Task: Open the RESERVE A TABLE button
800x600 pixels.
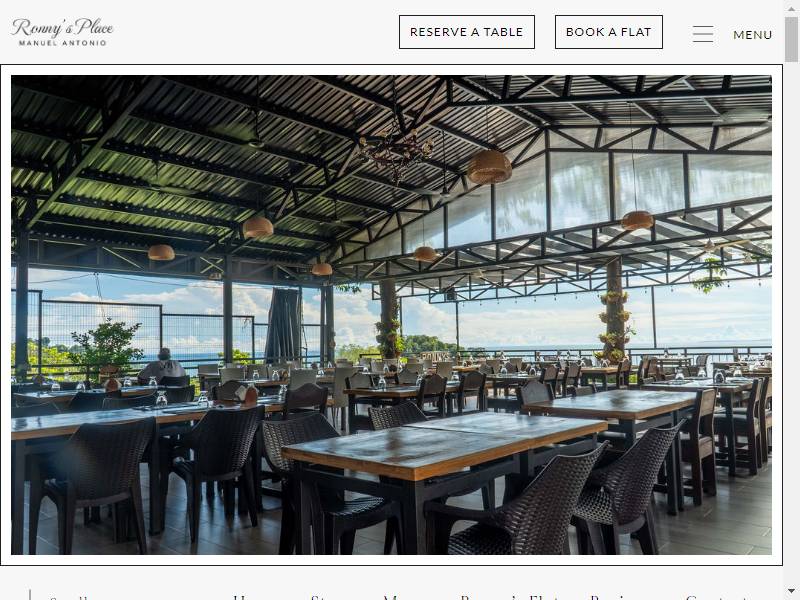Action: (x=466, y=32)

--

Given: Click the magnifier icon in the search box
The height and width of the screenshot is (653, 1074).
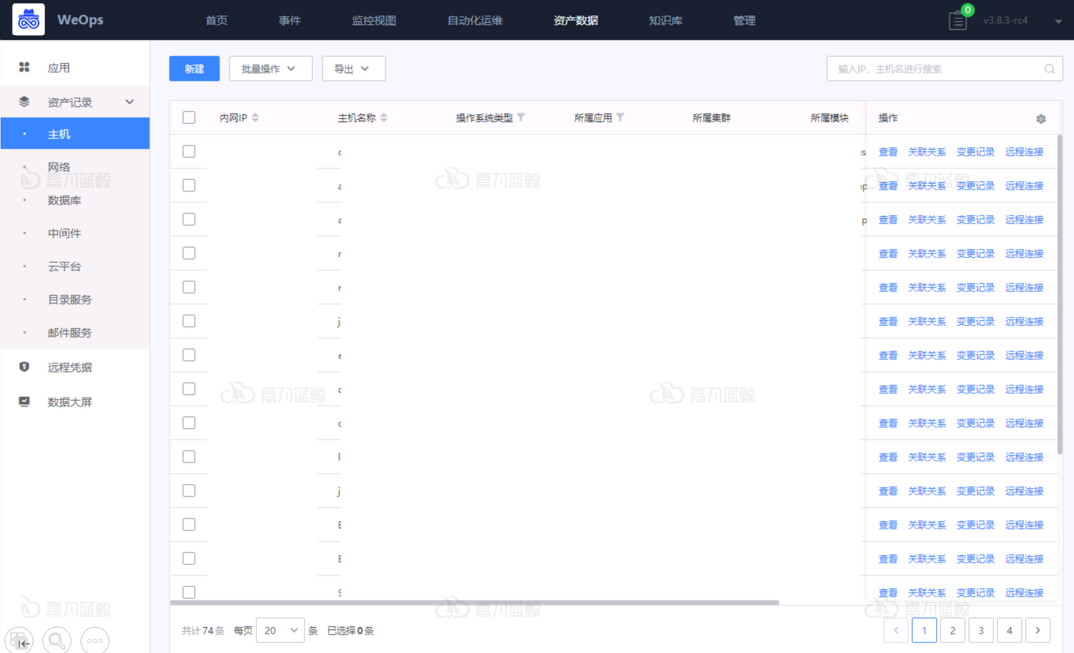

Work to be completed =
Within the data above, the span starting at the line containing "Given: Click the" and ending at the line containing "The height and" is to be retyped exactly, with no other lines.

Finished exercise =
Given: Click the magnifier icon in the search box
The height and width of the screenshot is (653, 1074).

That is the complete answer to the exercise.